Die SPD, so deren Fraktionschef Andreas Koch, gehe davon aus, dass die Wirte sich ihrer Verantwortung, das Zwiebelfest weiterzuentwickeln, bewusst seien. Deshalb sehe seine Partei keine Notwendigkeit für die Politik, sich in deren Belange einzumischen. Eine klare Vorstellung habe die SPD aber trotzdem: Das Lokalkolorit dürfe beim Zwiebelfest nicht zu kurz kommen. Das gelte nicht zuletzt für die Wirte.
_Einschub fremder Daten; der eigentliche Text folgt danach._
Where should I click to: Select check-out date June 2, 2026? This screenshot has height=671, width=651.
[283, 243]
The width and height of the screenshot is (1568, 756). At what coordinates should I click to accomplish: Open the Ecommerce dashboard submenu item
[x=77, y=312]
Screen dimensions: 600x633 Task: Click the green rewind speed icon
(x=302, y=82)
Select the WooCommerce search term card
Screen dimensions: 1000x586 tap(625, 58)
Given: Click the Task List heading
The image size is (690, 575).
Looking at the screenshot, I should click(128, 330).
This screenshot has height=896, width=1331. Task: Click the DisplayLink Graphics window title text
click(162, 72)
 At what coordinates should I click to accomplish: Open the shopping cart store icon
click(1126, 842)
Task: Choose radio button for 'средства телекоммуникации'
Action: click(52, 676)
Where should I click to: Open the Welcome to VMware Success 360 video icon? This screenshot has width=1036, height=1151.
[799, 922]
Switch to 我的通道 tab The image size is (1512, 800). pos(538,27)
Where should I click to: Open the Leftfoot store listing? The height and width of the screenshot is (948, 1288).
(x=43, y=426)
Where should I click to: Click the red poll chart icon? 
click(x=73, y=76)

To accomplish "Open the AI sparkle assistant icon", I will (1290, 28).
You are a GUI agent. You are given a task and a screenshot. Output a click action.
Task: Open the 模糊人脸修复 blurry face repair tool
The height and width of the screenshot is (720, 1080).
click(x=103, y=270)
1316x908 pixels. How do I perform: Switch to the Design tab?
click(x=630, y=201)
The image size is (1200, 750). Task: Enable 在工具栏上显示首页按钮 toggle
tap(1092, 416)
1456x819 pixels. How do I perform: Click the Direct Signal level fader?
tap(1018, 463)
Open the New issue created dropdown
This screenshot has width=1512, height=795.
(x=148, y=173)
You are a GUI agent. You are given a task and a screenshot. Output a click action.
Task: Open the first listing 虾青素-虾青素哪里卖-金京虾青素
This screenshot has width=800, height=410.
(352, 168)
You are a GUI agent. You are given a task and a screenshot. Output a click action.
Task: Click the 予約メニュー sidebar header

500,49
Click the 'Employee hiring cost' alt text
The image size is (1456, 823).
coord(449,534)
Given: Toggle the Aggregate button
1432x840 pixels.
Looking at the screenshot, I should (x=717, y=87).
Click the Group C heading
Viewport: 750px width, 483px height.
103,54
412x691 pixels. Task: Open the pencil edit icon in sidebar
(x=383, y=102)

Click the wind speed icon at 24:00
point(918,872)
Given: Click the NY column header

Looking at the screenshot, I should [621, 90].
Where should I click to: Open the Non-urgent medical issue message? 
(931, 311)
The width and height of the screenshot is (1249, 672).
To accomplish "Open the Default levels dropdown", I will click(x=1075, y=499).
Zwiebelfest „verursacht Tränen in den Augen“

Vor diesem Hintergrund habe die SPD Ende April mit den anderen Fraktionen zusammen Zieger „bei seinem Bemühen unterstützt, dem Zwiebelfest-Urgestein ,Weinstube Eißele‘ ein Verbleiben auf dem Esslinger Marktplatz zu ermöglichen“. Koch weiter: „Wie sich jetzt herausstellt, waren wir in der entsprechenden Verwaltungsausschusssitzung im April aber keinesfalls ausreichend informiert. Die Gründe für dieses Informationsdefizit sollte uns der Oberbürgermeister zeitnah und glaubhaft benennen. Das ist schon allein deshalb unabdingbar, weil die Entscheidung sicher anders ausgefallen wäre, wenn unser Kenntnisstand damals der von heute gewesen wäre.“ Koch rät den Beteiligten dazu, alles dafür zu tun, dass das Zwiebelfest rasch wieder positive Schlagzeilen schreibt. Der SPD-Chef: „Im Augenblick treibt es einem – die Zwiebel lässt grüßen – eher die Tränen in die Augen.“

Wie berichtet, hatte Zieger sich seit April mehrfach persönlich bei den Festwirten für eine Wiederaufnahme der „Weinstube Eißele“ in den Reigen der Zwiebelfest-Gastronomen stark gemacht – und damit gedroht, die Traditionshocketse andernfalls nicht zu genehmigen. Das Restaurant gehöre zu den Gründungsmitgliedern des Festes, begründete der OB sein Engagement. Zudem lege er Wert darauf, dass beim Zwiebelfest vor allem Esslinger Wirte zum Zuge kommen. Die Zwiebelfest-Wirte ihrerseits hatten sich mit der „Weinstube Eißele“ vor dem Landgericht auf eine Trennung geeinigt, nachdem es unter dem früheren Betreiber Unregelmäßigkeiten gegeben hatte. Der neue Pächter Oliver Brehmer sei „in Unregelmäßigkeiten involviert gewesen, die Zweifel an seiner Zuverlässigkeit geweckt haben“, so Frank Jehle, der Geschäftsführer der Festwirte. Deshalb hätten die Gesellschafter beschlossen, „nicht mit Herrn Brehmer zusammenzuarbeiten“. Am Ende aber gaben die Gastronomen Zieger nach – und lassen die Weinstube in diesem Jahr doch mitmachen.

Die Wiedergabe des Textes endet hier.